Start of INFORMATION SUPPLIED
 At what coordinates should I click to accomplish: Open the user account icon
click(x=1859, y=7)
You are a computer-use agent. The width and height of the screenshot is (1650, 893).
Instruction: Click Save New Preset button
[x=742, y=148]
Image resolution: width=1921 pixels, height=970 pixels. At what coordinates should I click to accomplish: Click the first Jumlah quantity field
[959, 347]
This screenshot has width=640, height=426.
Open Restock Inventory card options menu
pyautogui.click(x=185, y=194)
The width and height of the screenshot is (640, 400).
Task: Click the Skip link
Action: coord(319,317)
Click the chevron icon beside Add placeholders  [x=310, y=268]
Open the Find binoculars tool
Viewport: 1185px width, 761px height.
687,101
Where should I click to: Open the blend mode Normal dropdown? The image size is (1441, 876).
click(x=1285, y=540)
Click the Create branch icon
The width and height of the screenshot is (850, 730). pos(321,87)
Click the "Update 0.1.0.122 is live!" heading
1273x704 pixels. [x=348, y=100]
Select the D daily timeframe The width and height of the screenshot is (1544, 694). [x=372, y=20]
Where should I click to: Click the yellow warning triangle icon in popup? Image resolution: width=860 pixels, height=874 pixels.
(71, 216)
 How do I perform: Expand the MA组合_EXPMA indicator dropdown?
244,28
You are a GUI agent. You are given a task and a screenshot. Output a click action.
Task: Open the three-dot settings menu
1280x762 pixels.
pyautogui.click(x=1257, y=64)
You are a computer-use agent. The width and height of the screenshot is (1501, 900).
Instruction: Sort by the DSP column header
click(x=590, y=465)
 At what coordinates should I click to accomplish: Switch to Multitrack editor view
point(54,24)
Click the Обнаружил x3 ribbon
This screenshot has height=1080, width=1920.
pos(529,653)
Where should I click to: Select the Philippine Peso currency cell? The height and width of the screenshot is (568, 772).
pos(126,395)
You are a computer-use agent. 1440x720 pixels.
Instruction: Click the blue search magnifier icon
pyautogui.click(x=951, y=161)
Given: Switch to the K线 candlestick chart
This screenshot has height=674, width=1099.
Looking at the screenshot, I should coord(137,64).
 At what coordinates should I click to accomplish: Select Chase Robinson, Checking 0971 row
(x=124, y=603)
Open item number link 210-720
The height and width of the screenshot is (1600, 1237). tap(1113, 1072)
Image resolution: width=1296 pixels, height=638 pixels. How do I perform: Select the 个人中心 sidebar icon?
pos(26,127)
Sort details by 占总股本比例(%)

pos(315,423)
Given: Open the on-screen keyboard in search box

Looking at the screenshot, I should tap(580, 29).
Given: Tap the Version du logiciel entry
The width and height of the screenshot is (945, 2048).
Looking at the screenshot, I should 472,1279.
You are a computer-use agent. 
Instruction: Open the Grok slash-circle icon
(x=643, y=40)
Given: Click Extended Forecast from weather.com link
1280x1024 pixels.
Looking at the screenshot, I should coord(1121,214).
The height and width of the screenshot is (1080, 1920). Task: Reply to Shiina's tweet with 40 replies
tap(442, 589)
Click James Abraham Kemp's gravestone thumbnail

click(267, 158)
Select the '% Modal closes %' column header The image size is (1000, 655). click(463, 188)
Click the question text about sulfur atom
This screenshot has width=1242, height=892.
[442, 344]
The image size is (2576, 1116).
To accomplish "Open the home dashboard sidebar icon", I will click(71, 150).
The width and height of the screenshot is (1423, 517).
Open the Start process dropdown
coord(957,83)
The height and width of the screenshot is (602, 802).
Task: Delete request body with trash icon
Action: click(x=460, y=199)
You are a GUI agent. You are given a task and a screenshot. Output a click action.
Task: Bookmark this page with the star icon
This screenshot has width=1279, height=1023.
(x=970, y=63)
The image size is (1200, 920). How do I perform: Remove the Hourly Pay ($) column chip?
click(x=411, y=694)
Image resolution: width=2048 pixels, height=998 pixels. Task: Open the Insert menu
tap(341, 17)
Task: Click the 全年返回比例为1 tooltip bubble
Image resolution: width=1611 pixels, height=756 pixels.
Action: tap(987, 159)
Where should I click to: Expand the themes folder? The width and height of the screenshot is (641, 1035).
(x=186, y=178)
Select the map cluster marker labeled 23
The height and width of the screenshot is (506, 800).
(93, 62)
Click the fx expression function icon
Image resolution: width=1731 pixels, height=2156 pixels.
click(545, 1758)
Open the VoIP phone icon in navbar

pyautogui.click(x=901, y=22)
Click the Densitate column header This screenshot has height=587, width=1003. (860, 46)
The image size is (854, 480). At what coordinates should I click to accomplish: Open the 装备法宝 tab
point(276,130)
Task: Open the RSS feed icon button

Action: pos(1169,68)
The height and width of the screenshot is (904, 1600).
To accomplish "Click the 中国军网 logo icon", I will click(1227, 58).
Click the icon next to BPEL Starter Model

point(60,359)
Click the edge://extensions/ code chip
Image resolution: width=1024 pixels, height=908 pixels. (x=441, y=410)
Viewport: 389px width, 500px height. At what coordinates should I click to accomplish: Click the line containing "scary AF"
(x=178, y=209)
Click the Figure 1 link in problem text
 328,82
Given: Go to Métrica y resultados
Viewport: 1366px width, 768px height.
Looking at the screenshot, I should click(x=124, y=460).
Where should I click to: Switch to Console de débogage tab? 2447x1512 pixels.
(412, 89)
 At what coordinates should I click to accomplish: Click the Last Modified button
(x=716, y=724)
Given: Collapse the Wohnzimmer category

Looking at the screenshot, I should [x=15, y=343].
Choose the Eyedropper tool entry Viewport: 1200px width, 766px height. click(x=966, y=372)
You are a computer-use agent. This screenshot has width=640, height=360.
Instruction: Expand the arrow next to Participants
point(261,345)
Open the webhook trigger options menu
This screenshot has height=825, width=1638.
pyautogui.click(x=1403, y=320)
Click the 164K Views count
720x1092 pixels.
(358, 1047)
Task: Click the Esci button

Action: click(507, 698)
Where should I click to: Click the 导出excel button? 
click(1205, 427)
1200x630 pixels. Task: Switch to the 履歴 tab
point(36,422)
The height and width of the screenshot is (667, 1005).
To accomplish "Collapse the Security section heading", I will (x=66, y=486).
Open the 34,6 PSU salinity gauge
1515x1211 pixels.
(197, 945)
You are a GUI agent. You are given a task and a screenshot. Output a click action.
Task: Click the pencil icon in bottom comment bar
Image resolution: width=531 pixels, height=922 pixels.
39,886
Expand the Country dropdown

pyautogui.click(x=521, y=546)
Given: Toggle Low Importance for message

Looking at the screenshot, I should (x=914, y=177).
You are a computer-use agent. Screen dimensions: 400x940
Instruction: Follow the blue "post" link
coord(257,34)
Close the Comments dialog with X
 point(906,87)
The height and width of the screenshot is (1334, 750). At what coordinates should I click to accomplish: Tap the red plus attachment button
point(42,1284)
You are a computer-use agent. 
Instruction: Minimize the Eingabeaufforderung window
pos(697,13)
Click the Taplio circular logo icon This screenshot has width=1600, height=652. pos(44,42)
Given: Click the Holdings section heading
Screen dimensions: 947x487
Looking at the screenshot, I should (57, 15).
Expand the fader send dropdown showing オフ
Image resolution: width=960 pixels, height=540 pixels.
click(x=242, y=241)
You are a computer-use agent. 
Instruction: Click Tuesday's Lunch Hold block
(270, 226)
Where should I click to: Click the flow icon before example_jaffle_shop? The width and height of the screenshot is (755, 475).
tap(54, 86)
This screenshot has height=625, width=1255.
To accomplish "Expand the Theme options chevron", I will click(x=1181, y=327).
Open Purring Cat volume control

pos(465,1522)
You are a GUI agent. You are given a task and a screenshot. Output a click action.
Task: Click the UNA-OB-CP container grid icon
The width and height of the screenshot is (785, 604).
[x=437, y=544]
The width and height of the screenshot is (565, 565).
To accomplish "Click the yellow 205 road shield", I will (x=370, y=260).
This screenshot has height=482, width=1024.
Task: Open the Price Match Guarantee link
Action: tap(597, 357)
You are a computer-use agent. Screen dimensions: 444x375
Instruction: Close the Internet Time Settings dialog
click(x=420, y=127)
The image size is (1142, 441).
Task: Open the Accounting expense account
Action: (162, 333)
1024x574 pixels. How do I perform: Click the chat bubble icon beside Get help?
End of INFORMATION SUPPLIED
TASK STATEMENT: Select every line above that contains the word "logo", and copy it.

RESULT:
To accomplish "Click the 中国军网 logo icon", I will click(1227, 58).
Click the Taplio circular logo icon This screenshot has width=1600, height=652. pos(44,42)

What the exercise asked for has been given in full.